Para Thiago Almada fue sin dudas dar un salto mayor al que comenzó a dar hace unos meses en el fútbol grande de nuestro país con la camiseta de Vélez.
Una de las joyas de la cantera velezana conversó en exclusiva con el Sitio Oficial y repasó algunas sensaciones de lo que dejó el Sudamericano Sub 20, donde la Argentina consiguió boletos para el Mundial de Polonia y el Panamericano de Perú de este año.
"Fue una muy linda experiencia jugar el campeonato con la camiseta de la Selección Sub 20. Muy feliz por los compañeros que tuve porque conformamos un muy lindo plantel. Me llevo muy lindos recuerdos del sudamericano", dijo el Guayo.
Si bien este talento nacido en Fuerte Apache de 17 años, la camiseta de la Selección Argentina la utilizó en amistosos, fue la primera cita oficial en la que le tocó representar al fútbol de nuestras tierras. Desde su perspectiva y su asombro, las vivencias de un pibe que comienza a crecer con el amor por lo que hace. "Te emociona todo, el campeonato, cuando empieza a sonar el himno, la gente alentando, todo. Representar al país es una responsabilidad enorme".
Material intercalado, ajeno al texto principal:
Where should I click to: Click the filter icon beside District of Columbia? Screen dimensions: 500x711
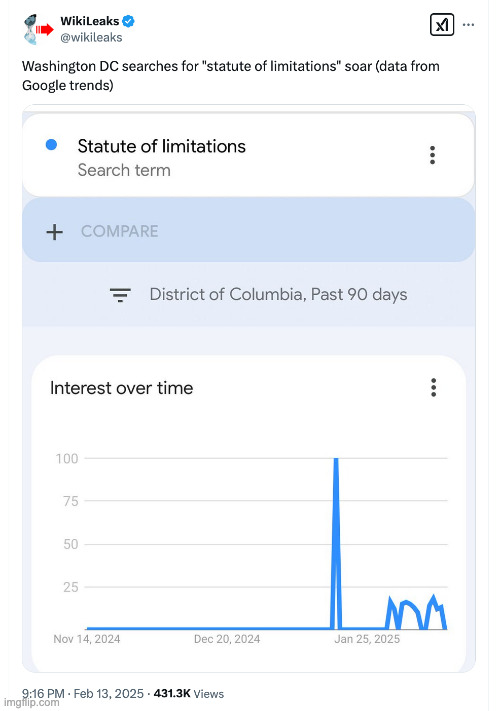(120, 295)
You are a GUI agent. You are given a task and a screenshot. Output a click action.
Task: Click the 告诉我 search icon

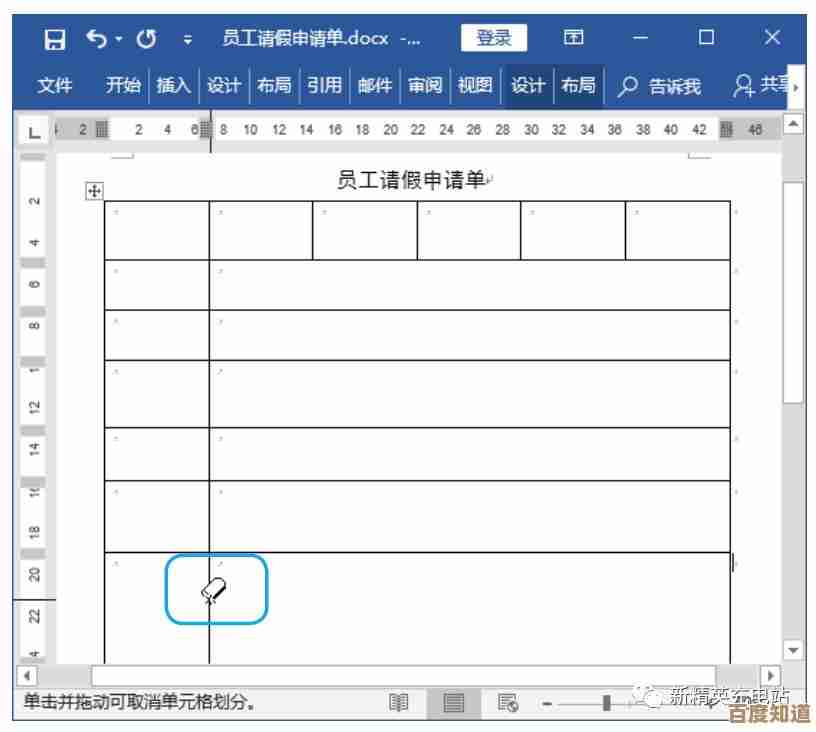pos(627,87)
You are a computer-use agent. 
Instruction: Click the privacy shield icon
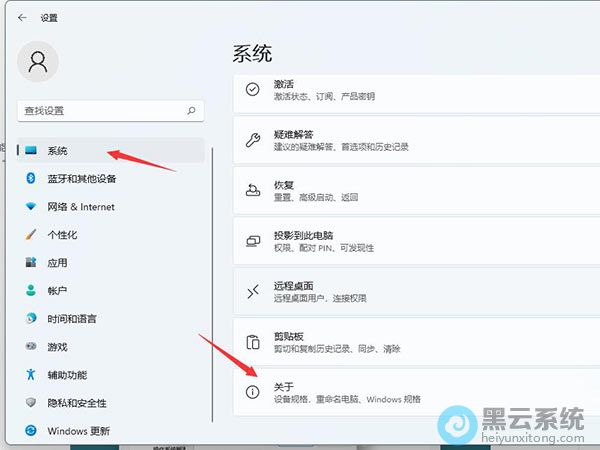tap(30, 402)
Thiago dejó su huella en tierras trasandinas. No sólo por su calidad, su gambeta y su vértigo. También se anotó en la red en el certamen, con un buen gol de tiro libre. De todas formas, la emoción de ese grito sagrado quedó empañada porque en aquel encuentro, Ecuador terminó dando vuelta el resultado y fue derrota para la Selección de Batista. "El gol de tiro libre me desahogó un poco porque no venía jugando. De todas formas, no sirvió de mucho porque ese partido perdimos".
Para Almada, también fue una complicación el tener que jugar con poco tiempo de recuperación, algo muy cuestionado a la organización de la competencia. "Me tocó jugar algunos partidos, el que más jugó fue Pancho (Ortega) y por lo que vi es realmente difícil jugar cada 24 o 48 horas. Así y todo, lo hicimos muy bien"; sin embargo, lejos de enojarse por no haber tenido la continuidad deseada, el pibe reafirma que "siempre voy a dar lo mejor de mí, me toque jugar o no".
Los sueños están para desearlos y finalmente soñarlos. Al "Guayo" lo ilusiona estar en la cita máxima de juveniles que se disputará a mediados de año en Polonia. "Ahora tengo la cabeza puesta en el club, pero ojalá Dios quiera que tenga la oportunidad de jugar el Mundial".
Para el final, Thiago dejó escapar su sentido de pertenencia para con el club y lo que significaba estar lejos mientras sus compañeros se jugaban muchas cosas en las primeras fechas del reinicio de la Superliga. "Veía los goles, pero nos mentalizábamos en estar ahí. Igual, tenía muchas ganas de volver".